What you need to do: The expected answer is every line of the material, reproduced exactly.

>>>

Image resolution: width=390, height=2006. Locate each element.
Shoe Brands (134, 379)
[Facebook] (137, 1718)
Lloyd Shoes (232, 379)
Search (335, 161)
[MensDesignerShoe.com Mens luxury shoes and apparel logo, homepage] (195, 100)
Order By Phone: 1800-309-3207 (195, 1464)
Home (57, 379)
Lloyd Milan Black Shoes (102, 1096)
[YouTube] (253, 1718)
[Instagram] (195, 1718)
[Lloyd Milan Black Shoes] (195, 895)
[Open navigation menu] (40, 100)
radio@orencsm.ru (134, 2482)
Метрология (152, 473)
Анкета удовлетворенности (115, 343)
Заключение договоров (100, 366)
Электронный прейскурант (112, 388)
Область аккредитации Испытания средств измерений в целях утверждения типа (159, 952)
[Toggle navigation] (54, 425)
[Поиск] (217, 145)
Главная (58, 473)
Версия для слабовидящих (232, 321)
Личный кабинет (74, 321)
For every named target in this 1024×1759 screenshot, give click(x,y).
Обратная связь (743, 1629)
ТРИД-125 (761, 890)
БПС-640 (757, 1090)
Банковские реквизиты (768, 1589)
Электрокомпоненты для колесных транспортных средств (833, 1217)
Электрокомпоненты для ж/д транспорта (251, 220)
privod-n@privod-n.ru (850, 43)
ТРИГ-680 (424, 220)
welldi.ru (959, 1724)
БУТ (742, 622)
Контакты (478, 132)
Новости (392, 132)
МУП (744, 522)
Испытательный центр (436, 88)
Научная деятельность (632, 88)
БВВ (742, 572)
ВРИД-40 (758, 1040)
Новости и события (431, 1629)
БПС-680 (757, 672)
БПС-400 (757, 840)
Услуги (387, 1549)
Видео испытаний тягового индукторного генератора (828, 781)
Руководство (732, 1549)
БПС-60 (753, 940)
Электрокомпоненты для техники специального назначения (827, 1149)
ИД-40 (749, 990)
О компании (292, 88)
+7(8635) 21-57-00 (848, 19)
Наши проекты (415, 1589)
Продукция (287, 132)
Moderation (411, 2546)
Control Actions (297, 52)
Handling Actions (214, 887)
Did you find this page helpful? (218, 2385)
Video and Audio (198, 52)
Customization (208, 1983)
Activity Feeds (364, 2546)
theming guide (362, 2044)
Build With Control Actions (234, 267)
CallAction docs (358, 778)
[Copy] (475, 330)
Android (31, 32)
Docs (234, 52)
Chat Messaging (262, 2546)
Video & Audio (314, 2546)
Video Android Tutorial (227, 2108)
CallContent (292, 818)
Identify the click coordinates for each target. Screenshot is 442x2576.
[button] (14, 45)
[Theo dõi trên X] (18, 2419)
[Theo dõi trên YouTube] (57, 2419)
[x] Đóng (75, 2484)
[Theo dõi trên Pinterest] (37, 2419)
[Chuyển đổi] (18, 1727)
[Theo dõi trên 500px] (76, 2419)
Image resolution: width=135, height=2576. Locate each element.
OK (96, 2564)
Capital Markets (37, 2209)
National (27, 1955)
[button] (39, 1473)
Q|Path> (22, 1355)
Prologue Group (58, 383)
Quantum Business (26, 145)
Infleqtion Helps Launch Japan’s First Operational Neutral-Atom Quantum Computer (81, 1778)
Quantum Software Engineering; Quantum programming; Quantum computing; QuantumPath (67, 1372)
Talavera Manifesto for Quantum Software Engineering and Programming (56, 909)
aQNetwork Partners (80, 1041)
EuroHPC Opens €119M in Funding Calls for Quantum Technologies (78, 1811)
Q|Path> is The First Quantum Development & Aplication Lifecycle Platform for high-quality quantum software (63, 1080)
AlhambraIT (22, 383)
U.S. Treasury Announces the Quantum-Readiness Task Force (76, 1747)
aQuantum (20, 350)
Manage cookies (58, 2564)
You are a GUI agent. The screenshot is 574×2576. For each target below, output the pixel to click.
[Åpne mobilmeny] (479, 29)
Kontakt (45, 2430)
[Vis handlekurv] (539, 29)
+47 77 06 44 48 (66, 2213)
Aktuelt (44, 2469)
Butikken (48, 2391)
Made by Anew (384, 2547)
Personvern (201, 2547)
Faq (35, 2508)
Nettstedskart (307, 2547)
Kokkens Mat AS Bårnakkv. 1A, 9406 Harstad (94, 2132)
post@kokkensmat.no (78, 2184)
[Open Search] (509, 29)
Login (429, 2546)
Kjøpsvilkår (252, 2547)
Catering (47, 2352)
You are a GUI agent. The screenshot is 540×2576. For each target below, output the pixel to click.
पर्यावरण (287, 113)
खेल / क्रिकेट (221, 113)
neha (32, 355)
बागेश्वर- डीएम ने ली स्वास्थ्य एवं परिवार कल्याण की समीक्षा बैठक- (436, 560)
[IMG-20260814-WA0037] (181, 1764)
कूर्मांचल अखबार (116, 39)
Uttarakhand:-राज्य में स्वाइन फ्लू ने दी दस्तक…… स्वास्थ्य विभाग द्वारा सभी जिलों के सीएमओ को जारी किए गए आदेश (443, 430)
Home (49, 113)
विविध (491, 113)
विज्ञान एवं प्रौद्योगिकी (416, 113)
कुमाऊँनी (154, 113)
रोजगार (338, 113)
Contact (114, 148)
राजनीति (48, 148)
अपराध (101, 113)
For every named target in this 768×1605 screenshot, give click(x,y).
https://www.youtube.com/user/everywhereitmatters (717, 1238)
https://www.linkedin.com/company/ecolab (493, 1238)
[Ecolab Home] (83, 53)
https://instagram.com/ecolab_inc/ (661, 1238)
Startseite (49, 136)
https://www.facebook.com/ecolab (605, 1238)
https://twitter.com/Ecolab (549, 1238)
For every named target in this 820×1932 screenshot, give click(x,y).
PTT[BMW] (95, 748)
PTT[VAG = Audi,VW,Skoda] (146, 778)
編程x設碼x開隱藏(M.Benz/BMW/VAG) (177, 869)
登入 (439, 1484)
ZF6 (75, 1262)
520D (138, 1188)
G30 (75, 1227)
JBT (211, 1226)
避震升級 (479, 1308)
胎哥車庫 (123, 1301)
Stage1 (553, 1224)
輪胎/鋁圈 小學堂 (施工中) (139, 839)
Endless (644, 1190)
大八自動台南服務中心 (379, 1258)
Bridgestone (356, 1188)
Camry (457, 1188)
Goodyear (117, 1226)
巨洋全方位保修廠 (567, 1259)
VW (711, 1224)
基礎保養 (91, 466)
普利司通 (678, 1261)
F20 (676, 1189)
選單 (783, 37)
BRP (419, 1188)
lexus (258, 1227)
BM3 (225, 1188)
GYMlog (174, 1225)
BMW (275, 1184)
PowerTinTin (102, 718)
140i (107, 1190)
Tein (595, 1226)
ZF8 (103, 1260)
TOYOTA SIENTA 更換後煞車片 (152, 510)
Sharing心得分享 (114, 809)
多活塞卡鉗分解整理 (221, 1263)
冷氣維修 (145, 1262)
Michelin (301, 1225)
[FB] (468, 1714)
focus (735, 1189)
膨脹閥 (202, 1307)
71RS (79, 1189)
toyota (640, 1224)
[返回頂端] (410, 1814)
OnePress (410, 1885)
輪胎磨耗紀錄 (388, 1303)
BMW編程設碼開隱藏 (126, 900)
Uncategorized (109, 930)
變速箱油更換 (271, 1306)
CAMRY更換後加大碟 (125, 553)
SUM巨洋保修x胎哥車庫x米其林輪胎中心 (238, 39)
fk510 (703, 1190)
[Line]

<<<

Answer space:
Image resolution: width=390, height=2006. Locate each element.
Shoe Brands (134, 379)
[Facebook] (137, 1718)
Lloyd Shoes (232, 379)
Search (335, 161)
[MensDesignerShoe.com Mens luxury shoes and apparel logo, homepage] (195, 100)
Order By Phone: 1800-309-3207 (195, 1464)
Home (57, 379)
Lloyd Milan Black Shoes (102, 1096)
[YouTube] (253, 1718)
[Instagram] (195, 1718)
[Lloyd Milan Black Shoes] (195, 895)
[Open navigation menu] (40, 100)
radio@orencsm.ru (134, 2482)
Метрология (152, 473)
Анкета удовлетворенности (115, 343)
Заключение договоров (100, 366)
Электронный прейскурант (112, 388)
Область аккредитации Испытания средств измерений в целях утверждения типа (159, 952)
[Toggle navigation] (54, 425)
[Поиск] (217, 145)
Главная (58, 473)
Версия для слабовидящих (232, 321)
Личный кабинет (74, 321)
For every named target in this 1024×1759 screenshot, give click(x,y).
Обратная связь (743, 1629)
ТРИД-125 (761, 890)
БПС-640 (757, 1090)
Банковские реквизиты (768, 1589)
Электрокомпоненты для колесных транспортных средств (833, 1217)
Электрокомпоненты для ж/д транспорта (251, 220)
privod-n@privod-n.ru (850, 43)
ТРИГ-680 (424, 220)
welldi.ru (959, 1724)
БУТ (742, 622)
Контакты (478, 132)
Новости (392, 132)
МУП (744, 522)
Испытательный центр (436, 88)
Научная деятельность (632, 88)
БВВ (742, 572)
ВРИД-40 (758, 1040)
Новости и события (431, 1629)
БПС-680 (757, 672)
БПС-400 (757, 840)
Услуги (387, 1549)
Видео испытаний тягового индукторного генератора (828, 781)
Руководство (732, 1549)
БПС-60 (753, 940)
Электрокомпоненты для техники специального назначения (827, 1149)
ИД-40 (749, 990)
О компании (292, 88)
+7(8635) 21-57-00 (848, 19)
Наши проекты (415, 1589)
Продукция (287, 132)
Moderation (411, 2546)
Control Actions (297, 52)
Handling Actions (214, 887)
Did you find this page helpful? (218, 2385)
Video and Audio (198, 52)
Customization (208, 1983)
Activity Feeds (364, 2546)
theming guide (362, 2044)
Build With Control Actions (234, 267)
CallAction docs (358, 778)
[Copy] (475, 330)
Android (31, 32)
Docs (234, 52)
Chat Messaging (262, 2546)
Video & Audio (314, 2546)
Video Android Tutorial (227, 2108)
CallContent (292, 818)
Identify the click coordinates for each target. Screenshot is 442x2576.
[button] (14, 45)
[Theo dõi trên X] (18, 2419)
[Theo dõi trên YouTube] (57, 2419)
[x] Đóng (75, 2484)
[Theo dõi trên Pinterest] (37, 2419)
[Chuyển đổi] (18, 1727)
[Theo dõi trên 500px] (76, 2419)
Image resolution: width=135, height=2576. Locate each element.
OK (96, 2564)
Capital Markets (37, 2209)
National (27, 1955)
[button] (39, 1473)
Q|Path> (22, 1355)
Prologue Group (58, 383)
Quantum Business (26, 145)
Infleqtion Helps Launch Japan’s First Operational Neutral-Atom Quantum Computer (81, 1778)
Quantum Software Engineering; Quantum programming; Quantum computing; QuantumPath (67, 1372)
Talavera Manifesto for Quantum Software Engineering and Programming (56, 909)
aQNetwork Partners (80, 1041)
EuroHPC Opens €119M in Funding Calls for Quantum Technologies (78, 1811)
Q|Path> is The First Quantum Development & Aplication Lifecycle Platform for high-quality quantum software (63, 1080)
AlhambraIT (22, 383)
U.S. Treasury Announces the Quantum-Readiness Task Force (76, 1747)
aQuantum (20, 350)
Manage cookies (58, 2564)
You are a GUI agent. The screenshot is 574×2576. For each target below, output the pixel to click.
[Åpne mobilmeny] (479, 29)
Kontakt (45, 2430)
[Vis handlekurv] (539, 29)
+47 77 06 44 48 (66, 2213)
Aktuelt (44, 2469)
Butikken (48, 2391)
Made by Anew (384, 2547)
Personvern (201, 2547)
Faq (35, 2508)
Nettstedskart (307, 2547)
Kokkens Mat AS Bårnakkv. 1A, 9406 Harstad (94, 2132)
post@kokkensmat.no (78, 2184)
[Open Search] (509, 29)
Login (429, 2546)
Kjøpsvilkår (252, 2547)
Catering (47, 2352)
You are a GUI agent. The screenshot is 540×2576. For each target below, output the pixel to click.
पर्यावरण (287, 113)
खेल / क्रिकेट (221, 113)
neha (32, 355)
बागेश्वर- डीएम ने ली स्वास्थ्य एवं परिवार कल्याण की समीक्षा बैठक- (436, 560)
[IMG-20260814-WA0037] (181, 1764)
कूर्मांचल अखबार (116, 39)
Uttarakhand:-राज्य में स्वाइन फ्लू ने दी दस्तक…… स्वास्थ्य विभाग द्वारा सभी जिलों के सीएमओ को जारी किए गए आदेश (443, 430)
Home (49, 113)
विविध (491, 113)
विज्ञान एवं प्रौद्योगिकी (416, 113)
कुमाऊँनी (154, 113)
रोजगार (338, 113)
Contact (114, 148)
राजनीति (48, 148)
अपराध (101, 113)
For every named target in this 768×1605 screenshot, give click(x,y).
https://www.youtube.com/user/everywhereitmatters (717, 1238)
https://www.linkedin.com/company/ecolab (493, 1238)
[Ecolab Home] (83, 53)
https://instagram.com/ecolab_inc/ (661, 1238)
Startseite (49, 136)
https://www.facebook.com/ecolab (605, 1238)
https://twitter.com/Ecolab (549, 1238)
For every named target in this 820×1932 screenshot, give click(x,y).
PTT[BMW] (95, 748)
PTT[VAG = Audi,VW,Skoda] (146, 778)
編程x設碼x開隱藏(M.Benz/BMW/VAG) (177, 869)
登入 (439, 1484)
ZF6 (75, 1262)
520D (138, 1188)
G30 (75, 1227)
JBT (211, 1226)
避震升級 (479, 1308)
胎哥車庫 (123, 1301)
Stage1 (553, 1224)
輪胎/鋁圈 小學堂 (施工中) (139, 839)
Endless (644, 1190)
大八自動台南服務中心 (379, 1258)
Bridgestone (356, 1188)
Camry (457, 1188)
Goodyear (117, 1226)
巨洋全方位保修廠 (567, 1259)
VW (711, 1224)
基礎保養 (91, 466)
普利司通 (678, 1261)
F20 (676, 1189)
選單 (783, 37)
BRP (419, 1188)
lexus (258, 1227)
BM3 (225, 1188)
GYMlog (174, 1225)
BMW (275, 1184)
PowerTinTin (102, 718)
140i (107, 1190)
Tein (595, 1226)
ZF8 (103, 1260)
TOYOTA SIENTA 更換後煞車片 (152, 510)
Sharing心得分享 (114, 809)
多活塞卡鉗分解整理 (221, 1263)
冷氣維修 (145, 1262)
Michelin (301, 1225)
[FB] (468, 1714)
focus (735, 1189)
膨脹閥 (202, 1307)
71RS (79, 1189)
toyota (640, 1224)
[返回頂端] (410, 1814)
OnePress (410, 1885)
輪胎磨耗紀錄 (388, 1303)
BMW編程設碼開隱藏 (126, 900)
Uncategorized (109, 930)
變速箱油更換 (271, 1306)
CAMRY更換後加大碟 (125, 553)
SUM巨洋保修x胎哥車庫x米其林輪胎中心 (238, 39)
fk510 (703, 1190)
[Line]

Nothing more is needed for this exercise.